Fluorescence in-situ hybridization (FISH) analysis enables BKV detection in renal transplant tissues through bright nuclear fluorescence technique.
Positive Immunohistochemistry using specific antibodies against BKV or the cross-reacting SV40 LTAg has 100% specificity for polyomavirus nephropathy; but it does not differentiate between BKV and JCV.
There are 3 histological grading system as grade A involves viral cytopathic changes of near-normal renal parenchyma, with minimal tubular atrophy, interstitial fibrosis, or inflammation, till stage C, with diffuse scarred renal tissue with extensive tubular atrophy, interstitial fibrosis, and inflammation
A study suggested BKV algorithm including starting with urine cytology for decoy cells every 3 months, and when decoy cells were positive, quantification of viral level in the plasma with the probability of allograft biopsy if kidney function worsened.
Others suggested surveillance biopsies to detect silent BKVN at 3 rd or 4 th month then 12th month post transplantation which improved graft outcomes.
AST guidelines recommend annual screening till the fifth year post transplant; meanwhile screening after 2years is not recommended unless allograft dysfunction occur.
Differential diagnosis
Allograft rejection
Differentiation from BKVN is difficult and is done by analysis of blood or urine PCR , and by BKV inclusion bodies detection and immunohistology of positive immunoperoxidase staining for SV40 or urinary sediments with anti-HLA DR, related to acute rejection
Differentiation is important because increased immunosuppression to treat rejection can worsen BKVN meanwhile it can be more challenging as both can occur together.
CD20+ cells in a big quantity infiltrating the tissue has been associated with BKVN
Also other DD include early and late cases of renal allograft dysfunction.
Treatment of BKVN
Involves reduction of immunosuppression and returning antiviral response.
Treatment of presumptive BK virus nephropathy
By reducing immunosuppression as changing classes in the forum of antimetabolite drugs removal or switch mycophenolate mofetil (MMF) to azathioprine,sirolimus, or leflunomide, lower CNI dose by 25-50% and avoiding steroids with or without antiviral therapy.
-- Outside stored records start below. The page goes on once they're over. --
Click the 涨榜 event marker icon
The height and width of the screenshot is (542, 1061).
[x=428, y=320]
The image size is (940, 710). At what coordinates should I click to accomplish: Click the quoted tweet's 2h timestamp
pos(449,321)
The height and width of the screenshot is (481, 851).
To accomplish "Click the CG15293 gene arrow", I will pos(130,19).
Treatment of BK virus nephropathy with allograft dysfunction
Immunosuppression reduction have to start early as soon as BK viremia is detected allowing suitable intervention before an advanced stage of BKVN occur with irreversible injury
Antiviral drugs
-Leflunomide can inhibit viral replication and have to be given with removal of antimetabolites as MMF or azathioprine and decreasing CNI dose.
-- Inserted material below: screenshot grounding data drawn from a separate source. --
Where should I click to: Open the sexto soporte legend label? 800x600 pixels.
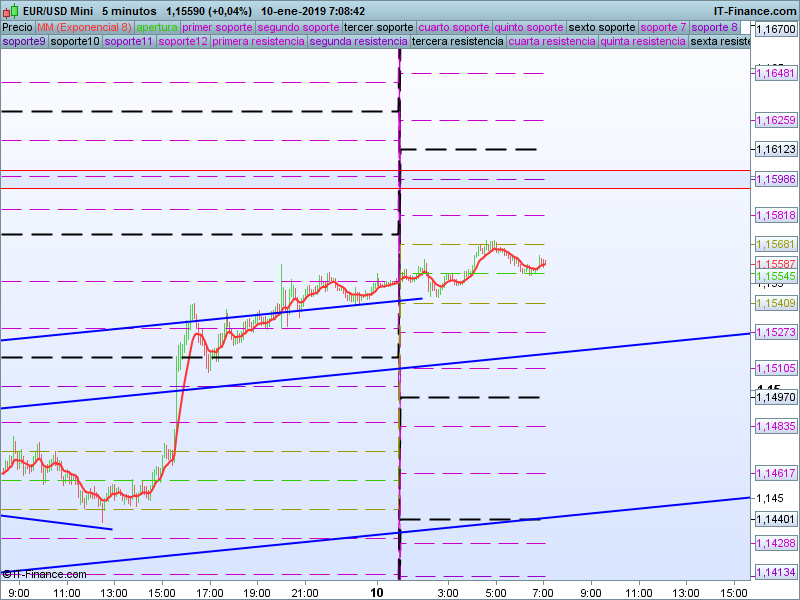point(601,27)
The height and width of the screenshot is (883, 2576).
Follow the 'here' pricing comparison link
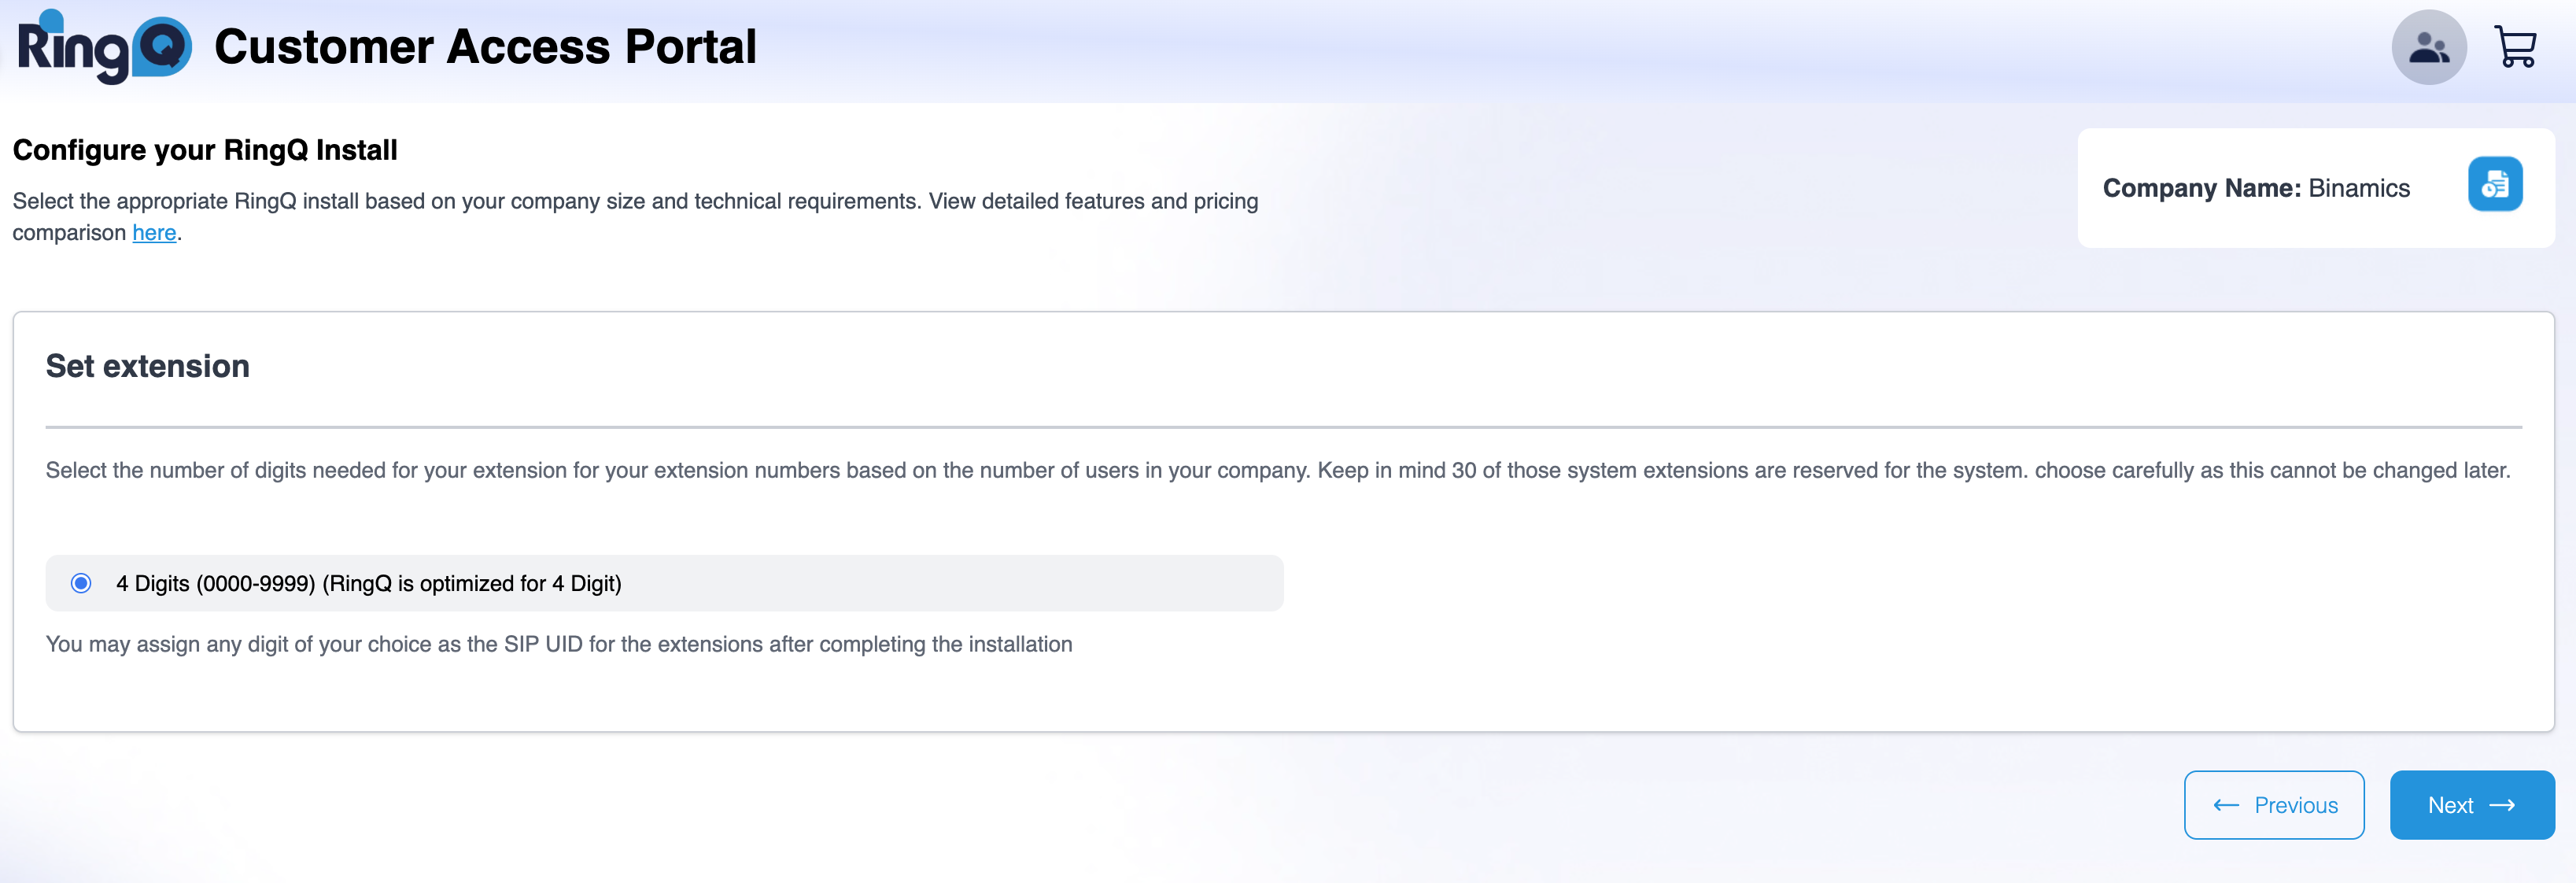(x=154, y=233)
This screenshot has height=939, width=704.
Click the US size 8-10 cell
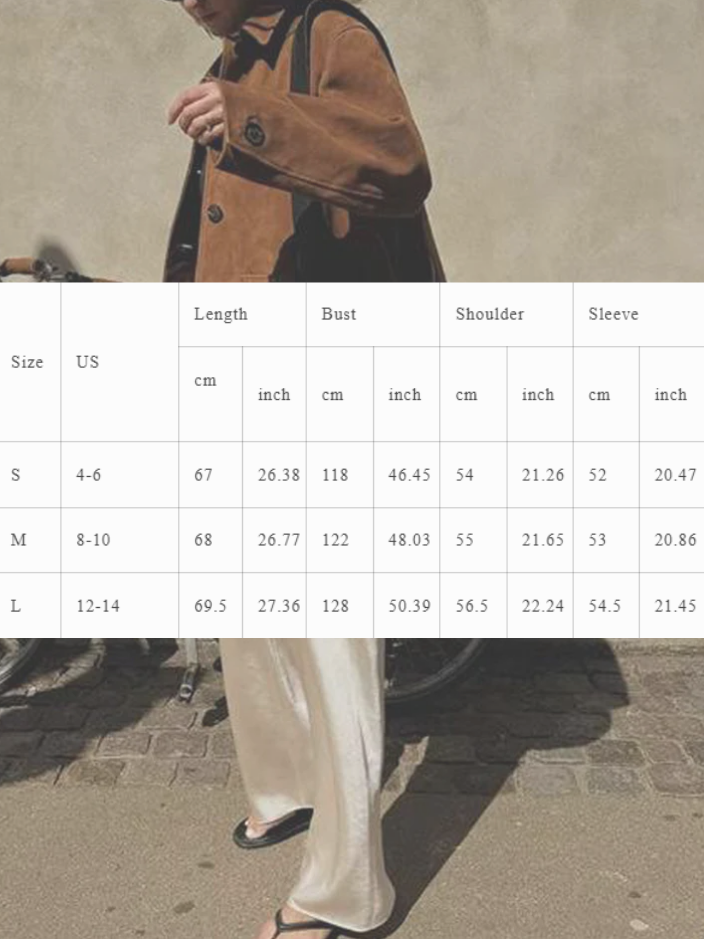click(x=93, y=540)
-Cidofovir has inhibitory action against polyomavirus but it is nephrotoxic and has other side effects therefore it’s use have to be with caution.
-Brincidofovir(CMX001) is a prodrug of cidofovir, orally administered without nephrotoxicity active against all DNA viruses.
-mTOR inhibitors
It inhibits BK replication and it improves the immune reaction after BKV infection
-IVIG
It has immunomodulatory effect, it’s use along side with Immunosuppressives reduction medications in treating BKVN with concurrent acute rejection
-Other options include quinolones, artesunate, statins and rituximab.
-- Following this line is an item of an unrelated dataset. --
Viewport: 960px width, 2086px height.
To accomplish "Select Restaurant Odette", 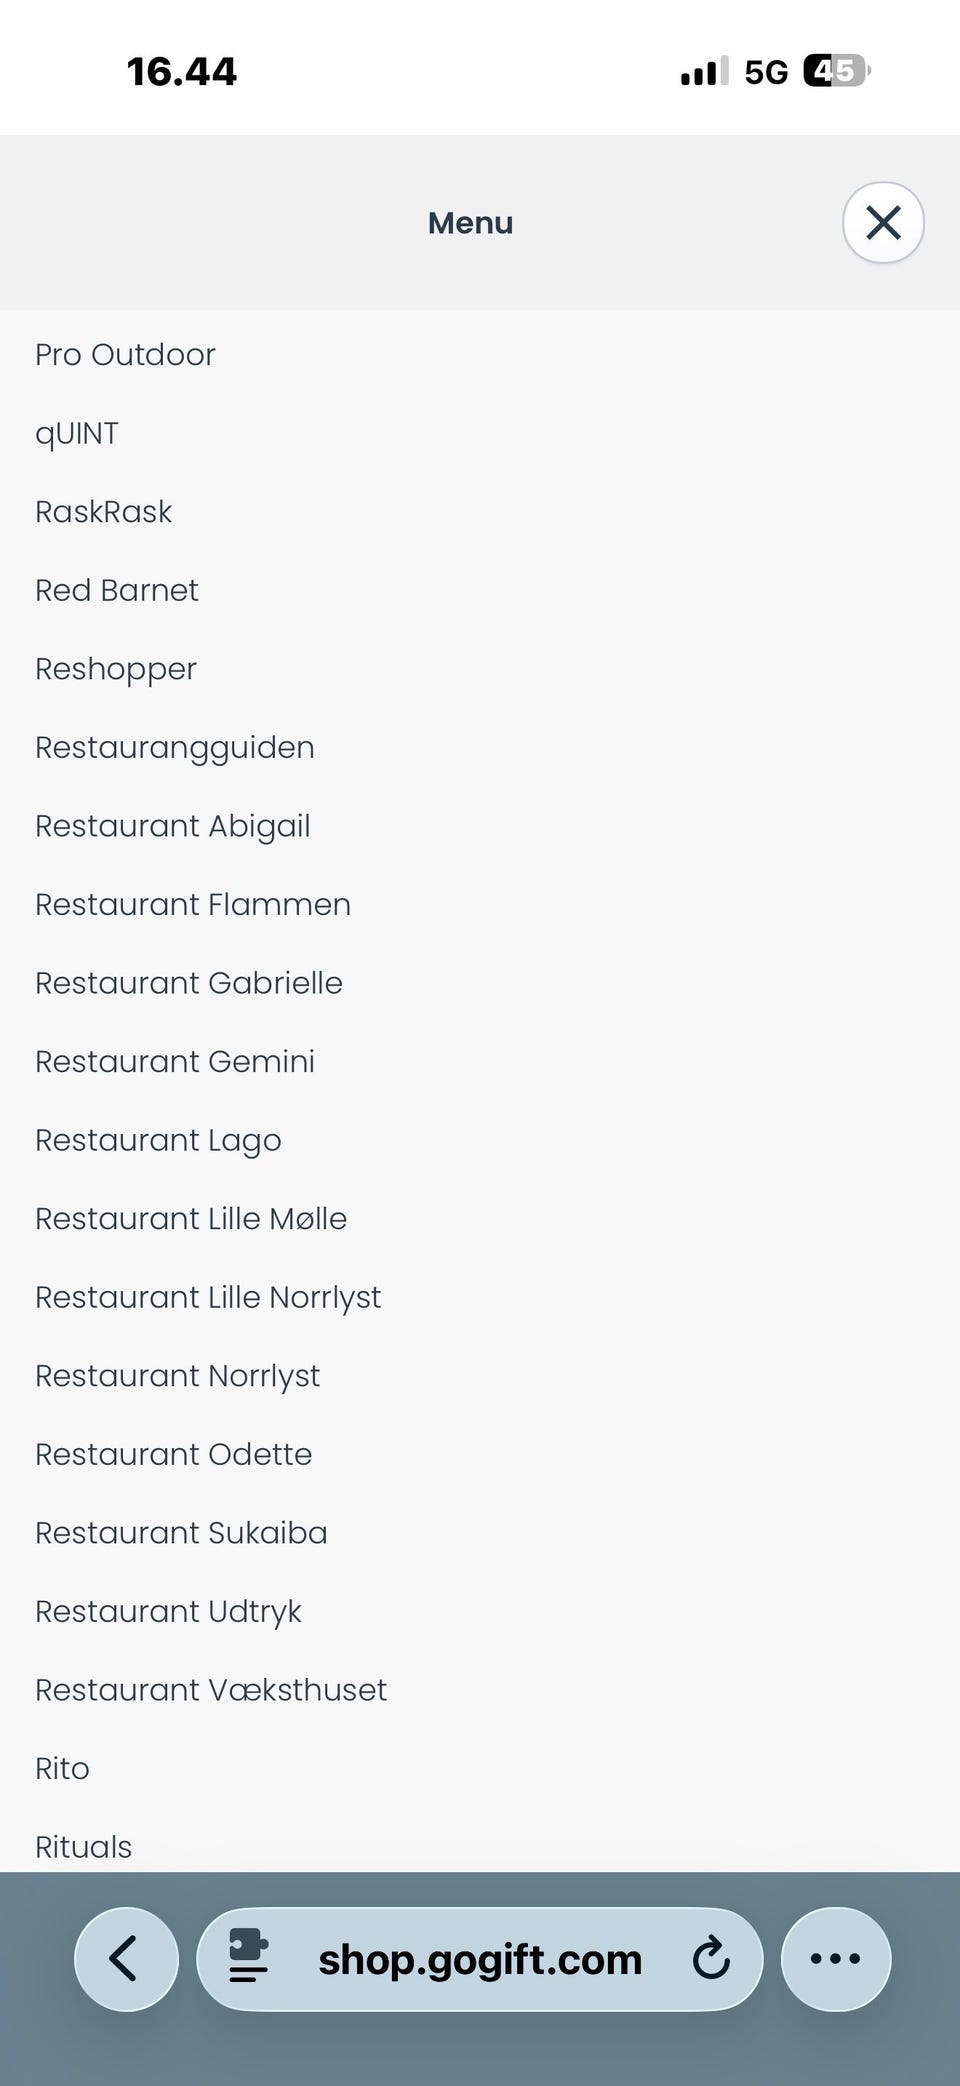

Short and long term allograft survival
Renal allograft survival for recipients with BKVN had improved .
BK nephropathy with concurrent acute rejection
It’ s therapy and intervention is controversial , therefore treatment has to be individualised.
Post infection monitoring
BKV-PCR and kidney function tracking with treatment is crucial especially after acute rejection treatment or reduction of immunosuppression.
Retransplant after BKVN can be done
Conclusion
Early detection and diagnosis of BKV can improve the graft outcome
I like your well-structured detailed summary, analysis and take home messages typed as conclusion.
I appreciate your comments on BKV in renal transplantation.